18.12.2018 / Lesedauer: 2 min
Radfahren mit Unterschieden

Der Sesekeweg ist ein toller Weg für die Freizeit. Aber er kann nicht immer genutzt werden, beispielsweise gibt es in der Nacht dort kein Licht. © Archiv

Wenn man in der Freizeit auf dem Fahrrad sitzt und eine Radtour macht, dann muss man nicht unbedingt schnell ans Ziel kommen. Es sei denn, man hat gerade keine Lust mehr auf das Fahrradfahren.

Wenn man aber zur Schule fährt oder auch zur Arbeit, wie das einige Erwachsene tun, dann möchte man schnell und sicher vorankommen. Dazu ist der neue Sesekeweg eigentlich nicht geeignet. Doch auf Radfahrkarten, die die Radwege der Region abbilden, ist der Weg eingezeichnet, um dort auch die Alltagsfahrten zu unternehmen.
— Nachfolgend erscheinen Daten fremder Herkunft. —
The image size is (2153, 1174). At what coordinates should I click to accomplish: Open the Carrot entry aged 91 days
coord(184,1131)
Das ist aus Sicht der örtlichen Verkehrsplaner nicht sinnvoll. Denn der Sesekeweg ist in der Nacht nicht beleuchtet. Wenn es regnet, kann er matschig werden. Und im Winter, wenn es schneit oder glatt ist, wird der Weg nicht geräumt oder gestreut.
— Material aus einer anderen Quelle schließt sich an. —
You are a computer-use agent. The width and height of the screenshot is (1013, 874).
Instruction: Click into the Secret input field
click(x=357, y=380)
Deswegen möchten die örtlichen Verkehrsplaner, dass die Heerener Straße einen vernünftigen Radweg bekommt. Zurzeit gibt es dort nur einen Mehrzweckstreifen, der nicht besonders sicher ist. Die Autos fahren auf der Straße nämlich ganz schön schnell.

Wann der Radweg gebaut wird, steht aber noch nicht fest.